[Records contained in a dataset]
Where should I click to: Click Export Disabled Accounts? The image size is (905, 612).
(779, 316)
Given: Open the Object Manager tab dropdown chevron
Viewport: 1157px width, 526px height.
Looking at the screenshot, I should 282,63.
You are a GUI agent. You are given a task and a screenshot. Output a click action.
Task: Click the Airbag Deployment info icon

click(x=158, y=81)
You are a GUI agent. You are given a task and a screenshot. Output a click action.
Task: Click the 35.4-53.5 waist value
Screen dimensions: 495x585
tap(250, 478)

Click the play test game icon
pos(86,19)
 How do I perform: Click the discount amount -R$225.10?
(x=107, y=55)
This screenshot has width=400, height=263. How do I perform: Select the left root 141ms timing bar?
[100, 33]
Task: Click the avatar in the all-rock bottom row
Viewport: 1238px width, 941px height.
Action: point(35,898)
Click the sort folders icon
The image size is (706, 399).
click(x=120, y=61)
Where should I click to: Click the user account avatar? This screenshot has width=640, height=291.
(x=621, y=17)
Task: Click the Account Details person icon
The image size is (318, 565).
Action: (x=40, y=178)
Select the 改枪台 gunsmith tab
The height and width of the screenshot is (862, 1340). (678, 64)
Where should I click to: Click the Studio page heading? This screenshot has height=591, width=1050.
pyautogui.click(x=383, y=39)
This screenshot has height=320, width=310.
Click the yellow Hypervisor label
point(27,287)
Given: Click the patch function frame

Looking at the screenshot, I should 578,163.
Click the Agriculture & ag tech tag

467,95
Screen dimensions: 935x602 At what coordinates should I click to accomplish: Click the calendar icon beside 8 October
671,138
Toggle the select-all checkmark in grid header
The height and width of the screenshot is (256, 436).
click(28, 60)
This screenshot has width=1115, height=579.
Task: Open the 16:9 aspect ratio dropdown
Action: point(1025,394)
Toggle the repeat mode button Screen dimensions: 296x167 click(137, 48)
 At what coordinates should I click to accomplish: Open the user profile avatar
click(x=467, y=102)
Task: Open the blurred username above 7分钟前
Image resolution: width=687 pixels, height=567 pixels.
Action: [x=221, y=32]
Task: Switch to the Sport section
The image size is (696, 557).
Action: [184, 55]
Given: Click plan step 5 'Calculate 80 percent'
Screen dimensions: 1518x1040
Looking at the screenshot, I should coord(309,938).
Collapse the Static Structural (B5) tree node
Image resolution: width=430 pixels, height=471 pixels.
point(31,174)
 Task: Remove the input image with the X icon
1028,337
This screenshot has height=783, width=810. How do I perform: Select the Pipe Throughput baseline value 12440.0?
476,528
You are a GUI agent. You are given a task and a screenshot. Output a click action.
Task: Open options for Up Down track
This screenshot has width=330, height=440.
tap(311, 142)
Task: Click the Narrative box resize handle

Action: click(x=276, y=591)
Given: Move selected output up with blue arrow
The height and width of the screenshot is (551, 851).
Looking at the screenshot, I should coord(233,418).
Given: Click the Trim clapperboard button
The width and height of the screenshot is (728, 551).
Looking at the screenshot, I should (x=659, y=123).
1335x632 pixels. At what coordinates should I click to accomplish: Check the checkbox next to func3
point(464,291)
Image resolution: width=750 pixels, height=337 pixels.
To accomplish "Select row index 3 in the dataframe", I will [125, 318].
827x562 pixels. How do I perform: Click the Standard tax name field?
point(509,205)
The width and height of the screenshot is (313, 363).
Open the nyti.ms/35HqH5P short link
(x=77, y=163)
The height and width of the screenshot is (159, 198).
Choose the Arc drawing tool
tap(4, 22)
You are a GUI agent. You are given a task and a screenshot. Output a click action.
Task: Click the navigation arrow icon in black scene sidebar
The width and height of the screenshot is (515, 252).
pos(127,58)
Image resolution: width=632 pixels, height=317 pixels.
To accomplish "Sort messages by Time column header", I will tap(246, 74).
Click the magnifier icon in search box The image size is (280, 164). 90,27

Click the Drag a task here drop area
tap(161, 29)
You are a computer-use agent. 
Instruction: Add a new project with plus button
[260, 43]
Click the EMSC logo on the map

*Your instructions:*
What you need to do is repeat every record above exactly.

*Finished exercise:*
Where should I click to: Click Export Disabled Accounts? The image size is (905, 612).
(779, 316)
Given: Open the Object Manager tab dropdown chevron
Viewport: 1157px width, 526px height.
Looking at the screenshot, I should 282,63.
You are a GUI agent. You are given a task and a screenshot. Output a click action.
Task: Click the Airbag Deployment info icon

click(x=158, y=81)
You are a GUI agent. You are given a task and a screenshot. Output a click action.
Task: Click the 35.4-53.5 waist value
Screen dimensions: 495x585
tap(250, 478)

Click the play test game icon
pos(86,19)
 How do I perform: Click the discount amount -R$225.10?
(x=107, y=55)
This screenshot has width=400, height=263. How do I perform: Select the left root 141ms timing bar?
[100, 33]
Task: Click the avatar in the all-rock bottom row
Viewport: 1238px width, 941px height.
Action: point(35,898)
Click the sort folders icon
The image size is (706, 399).
click(x=120, y=61)
Where should I click to: Click the user account avatar? This screenshot has width=640, height=291.
(x=621, y=17)
Task: Click the Account Details person icon
The image size is (318, 565).
Action: (x=40, y=178)
Select the 改枪台 gunsmith tab
The height and width of the screenshot is (862, 1340). (678, 64)
Where should I click to: Click the Studio page heading? This screenshot has height=591, width=1050.
pyautogui.click(x=383, y=39)
This screenshot has height=320, width=310.
Click the yellow Hypervisor label
point(27,287)
Given: Click the patch function frame

Looking at the screenshot, I should 578,163.
Click the Agriculture & ag tech tag

467,95
Screen dimensions: 935x602 At what coordinates should I click to accomplish: Click the calendar icon beside 8 October
671,138
Toggle the select-all checkmark in grid header
The height and width of the screenshot is (256, 436).
click(28, 60)
This screenshot has width=1115, height=579.
Task: Open the 16:9 aspect ratio dropdown
Action: point(1025,394)
Toggle the repeat mode button Screen dimensions: 296x167 click(137, 48)
 At what coordinates should I click to accomplish: Open the user profile avatar
click(x=467, y=102)
Task: Open the blurred username above 7分钟前
Image resolution: width=687 pixels, height=567 pixels.
Action: [x=221, y=32]
Task: Switch to the Sport section
The image size is (696, 557).
Action: [184, 55]
Given: Click plan step 5 'Calculate 80 percent'
Screen dimensions: 1518x1040
Looking at the screenshot, I should coord(309,938).
Collapse the Static Structural (B5) tree node
Image resolution: width=430 pixels, height=471 pixels.
point(31,174)
 Task: Remove the input image with the X icon
1028,337
This screenshot has height=783, width=810. How do I perform: Select the Pipe Throughput baseline value 12440.0?
476,528
You are a GUI agent. You are given a task and a screenshot. Output a click action.
Task: Open options for Up Down track
This screenshot has width=330, height=440.
tap(311, 142)
Task: Click the Narrative box resize handle

Action: click(x=276, y=591)
Given: Move selected output up with blue arrow
The height and width of the screenshot is (551, 851).
Looking at the screenshot, I should coord(233,418).
Given: Click the Trim clapperboard button
The width and height of the screenshot is (728, 551).
Looking at the screenshot, I should (x=659, y=123).
1335x632 pixels. At what coordinates should I click to accomplish: Check the checkbox next to func3
point(464,291)
Image resolution: width=750 pixels, height=337 pixels.
To accomplish "Select row index 3 in the dataframe", I will [125, 318].
827x562 pixels. How do I perform: Click the Standard tax name field?
point(509,205)
The width and height of the screenshot is (313, 363).
Open the nyti.ms/35HqH5P short link
(x=77, y=163)
The height and width of the screenshot is (159, 198).
Choose the Arc drawing tool
tap(4, 22)
You are a GUI agent. You are given a task and a screenshot. Output a click action.
Task: Click the navigation arrow icon in black scene sidebar
The width and height of the screenshot is (515, 252).
pos(127,58)
Image resolution: width=632 pixels, height=317 pixels.
To accomplish "Sort messages by Time column header", I will tap(246, 74).
Click the magnifier icon in search box The image size is (280, 164). 90,27

Click the Drag a task here drop area
tap(161, 29)
You are a computer-use agent. 
Instruction: Add a new project with plus button
[260, 43]
Click the EMSC logo on the map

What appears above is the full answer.